> READING TEXT:
** start **
Saturday, January 30, 2010

Trade Winds

I have a great group of trading partners. We trade all sorts of things like labor, food, advice, future compost, seeds, plants, books, clothing, and sometimes even the flu.
My trading partners aren’t wasteful (except the dumpsters). For the most part, they are a pretty frugal group. I think that most people don’t want to waste anything, it is just that they don’t always know what to do with the extra things in their lives. That’s why they give them to me. It is a way of rearranging all of the abundance.
Other trading partners are truly grateful for what I give to them, and so they repay me in kind.
Most of my trading partners do not know about the February Dollar a Day Challenge. If they stumble upon this and recognize a gift, they can identify themselves if they want to, but here I will only identify them by the pseudonyms I have assigned them. I will be using the designated names for the 2010 hurricane season.

Friday, January 29, 2010

February Dollar a Day Challenge Rules

So! here are my rules.

1. Spend no more than a dollar a day for the month of February. I have figured that my gardens cost 17 cents per day, so that leaves me 83 cents per day to play around with at the grocery store or farmer’s market.
2. I am not going to eat anything else from my pantry except items I have grown myself or received from trading partners. Since I harvest from the garden all year ‘round, this rule will not be as difficult for me as it has been for others doing like challenges. In addition, I already have a small stock of foods from trading partners. Most of this stash consists of non-local food items traded during the Eat Local For One Year challenge in 2009.
3. I will replace what homegrown foods I eat out of my pantry with seasonal foods. So, if I eat a serving of frozen zucchini, I will add a rack of parsley or leeks to my dehydrator.
4. If my friends and/or trading partners want to go out to eat, I will go along, and the tab won’t be counted in my daily food total. I’m done with not going out with my friends because of a silly food challenge.
5. I will keep track of my experience on the blog, but I won’t post receipts! Not only has that been done before, but I don’t have a camera.
6. NO RAMEN NOODLES! Unless a trading partner gives them to me.

Why February? In deference to Lessisenough, who started her food challenge last February, and also because it is the slowest time of the year at the garden. Doing this in September would be too easy. I am still on the Locavore Lite 2010 challenge, of course.
** end **
> GIVEN TASK 1: Output the lines of the records as a numbered list, starting with the line containing "VIVO Outlet Parque Los Toros (437, 2430)" and running through the last line of the records, with blank lines left out.

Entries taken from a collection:
** start **
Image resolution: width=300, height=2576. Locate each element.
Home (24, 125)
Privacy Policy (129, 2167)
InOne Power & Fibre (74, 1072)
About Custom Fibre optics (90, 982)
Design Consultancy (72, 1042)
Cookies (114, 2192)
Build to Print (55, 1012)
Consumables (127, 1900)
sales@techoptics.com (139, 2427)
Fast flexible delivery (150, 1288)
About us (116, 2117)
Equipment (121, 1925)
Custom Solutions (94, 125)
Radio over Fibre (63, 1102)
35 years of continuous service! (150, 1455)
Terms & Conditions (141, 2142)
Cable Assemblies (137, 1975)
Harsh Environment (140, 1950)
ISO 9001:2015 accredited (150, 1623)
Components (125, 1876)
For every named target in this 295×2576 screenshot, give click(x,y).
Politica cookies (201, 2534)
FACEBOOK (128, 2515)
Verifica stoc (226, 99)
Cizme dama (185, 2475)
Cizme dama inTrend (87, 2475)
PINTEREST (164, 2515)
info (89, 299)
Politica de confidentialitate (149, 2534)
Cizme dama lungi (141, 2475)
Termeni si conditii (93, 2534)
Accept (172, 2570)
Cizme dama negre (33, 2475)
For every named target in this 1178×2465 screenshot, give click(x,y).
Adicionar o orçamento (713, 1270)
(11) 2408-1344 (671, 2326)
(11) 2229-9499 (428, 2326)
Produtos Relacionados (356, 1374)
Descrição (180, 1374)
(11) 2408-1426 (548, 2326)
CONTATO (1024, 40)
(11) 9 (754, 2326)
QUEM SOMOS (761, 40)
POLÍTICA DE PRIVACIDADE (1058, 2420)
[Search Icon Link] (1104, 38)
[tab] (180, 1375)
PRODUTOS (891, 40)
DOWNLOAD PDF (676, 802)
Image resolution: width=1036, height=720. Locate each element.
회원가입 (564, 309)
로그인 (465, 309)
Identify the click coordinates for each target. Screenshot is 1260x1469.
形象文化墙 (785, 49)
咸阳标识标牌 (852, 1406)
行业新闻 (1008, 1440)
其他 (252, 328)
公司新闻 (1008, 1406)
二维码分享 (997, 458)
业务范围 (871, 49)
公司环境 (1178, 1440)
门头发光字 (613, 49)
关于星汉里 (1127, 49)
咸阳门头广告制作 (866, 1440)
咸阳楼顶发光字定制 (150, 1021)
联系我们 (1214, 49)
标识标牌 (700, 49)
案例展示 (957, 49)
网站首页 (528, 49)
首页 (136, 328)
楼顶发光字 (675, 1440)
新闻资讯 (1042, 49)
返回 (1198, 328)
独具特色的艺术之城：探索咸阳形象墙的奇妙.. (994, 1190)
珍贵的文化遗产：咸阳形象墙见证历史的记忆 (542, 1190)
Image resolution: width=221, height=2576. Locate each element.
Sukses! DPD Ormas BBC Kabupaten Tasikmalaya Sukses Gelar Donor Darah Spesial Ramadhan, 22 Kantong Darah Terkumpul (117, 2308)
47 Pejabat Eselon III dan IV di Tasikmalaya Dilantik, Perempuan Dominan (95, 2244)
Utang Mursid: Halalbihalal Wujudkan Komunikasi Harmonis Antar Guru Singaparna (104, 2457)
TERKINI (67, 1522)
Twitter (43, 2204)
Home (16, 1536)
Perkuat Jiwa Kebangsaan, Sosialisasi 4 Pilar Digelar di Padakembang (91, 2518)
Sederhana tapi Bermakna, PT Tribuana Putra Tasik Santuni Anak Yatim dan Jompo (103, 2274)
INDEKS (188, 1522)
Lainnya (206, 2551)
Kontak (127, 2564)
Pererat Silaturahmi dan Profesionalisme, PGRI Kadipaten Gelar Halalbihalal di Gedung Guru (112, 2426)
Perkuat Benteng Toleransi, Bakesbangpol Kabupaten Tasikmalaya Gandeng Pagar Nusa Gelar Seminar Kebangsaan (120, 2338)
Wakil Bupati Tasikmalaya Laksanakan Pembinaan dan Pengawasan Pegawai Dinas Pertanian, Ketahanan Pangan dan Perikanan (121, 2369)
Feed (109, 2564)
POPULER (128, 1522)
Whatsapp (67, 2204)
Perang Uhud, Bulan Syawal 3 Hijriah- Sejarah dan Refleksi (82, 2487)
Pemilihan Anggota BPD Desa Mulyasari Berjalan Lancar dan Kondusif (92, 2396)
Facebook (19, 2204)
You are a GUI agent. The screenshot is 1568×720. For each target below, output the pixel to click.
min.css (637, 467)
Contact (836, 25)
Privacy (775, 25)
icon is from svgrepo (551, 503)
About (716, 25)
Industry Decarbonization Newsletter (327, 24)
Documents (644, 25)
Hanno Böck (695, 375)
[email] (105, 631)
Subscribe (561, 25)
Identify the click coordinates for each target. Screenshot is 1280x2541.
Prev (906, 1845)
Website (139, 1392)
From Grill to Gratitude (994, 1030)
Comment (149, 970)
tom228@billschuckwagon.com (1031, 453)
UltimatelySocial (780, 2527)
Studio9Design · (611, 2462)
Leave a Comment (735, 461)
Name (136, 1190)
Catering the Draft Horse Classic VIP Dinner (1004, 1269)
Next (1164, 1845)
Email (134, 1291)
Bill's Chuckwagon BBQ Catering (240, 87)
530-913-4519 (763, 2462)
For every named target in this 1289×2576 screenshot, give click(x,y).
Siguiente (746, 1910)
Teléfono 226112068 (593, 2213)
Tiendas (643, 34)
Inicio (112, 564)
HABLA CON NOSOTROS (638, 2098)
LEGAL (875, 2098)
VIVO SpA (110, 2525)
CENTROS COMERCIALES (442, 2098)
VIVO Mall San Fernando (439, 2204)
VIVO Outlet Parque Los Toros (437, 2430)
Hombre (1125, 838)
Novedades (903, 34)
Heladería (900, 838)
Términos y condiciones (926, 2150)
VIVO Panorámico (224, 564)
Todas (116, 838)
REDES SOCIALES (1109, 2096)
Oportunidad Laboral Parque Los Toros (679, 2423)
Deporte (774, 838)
** end **
> GIVEN TASK 2:
Answer these questions about the blog post:
(a) How much per day do the writer's gardens cost?
(b) Which names does the writer use as pseudonyms for trading partners?
(c) Which challenge is the writer still on?

> COMPLETE ANSWER 1:
1. VIVO Outlet Parque Los Toros (437, 2430)
2. Hombre (1125, 838)
3. Novedades (903, 34)
4. Heladería (900, 838)
5. Términos y condiciones (926, 2150)
6. VIVO Panorámico (224, 564)
7. Todas (116, 838)
8. REDES SOCIALES (1109, 2096)
9. Oportunidad Laboral Parque Los Toros (679, 2423)
10. Deporte (774, 838)

> COMPLETE ANSWER 2:
(a) 17 cents per day.
(b) The designated names for the 2010 hurricane season.
(c) The Locavore Lite 2010 challenge.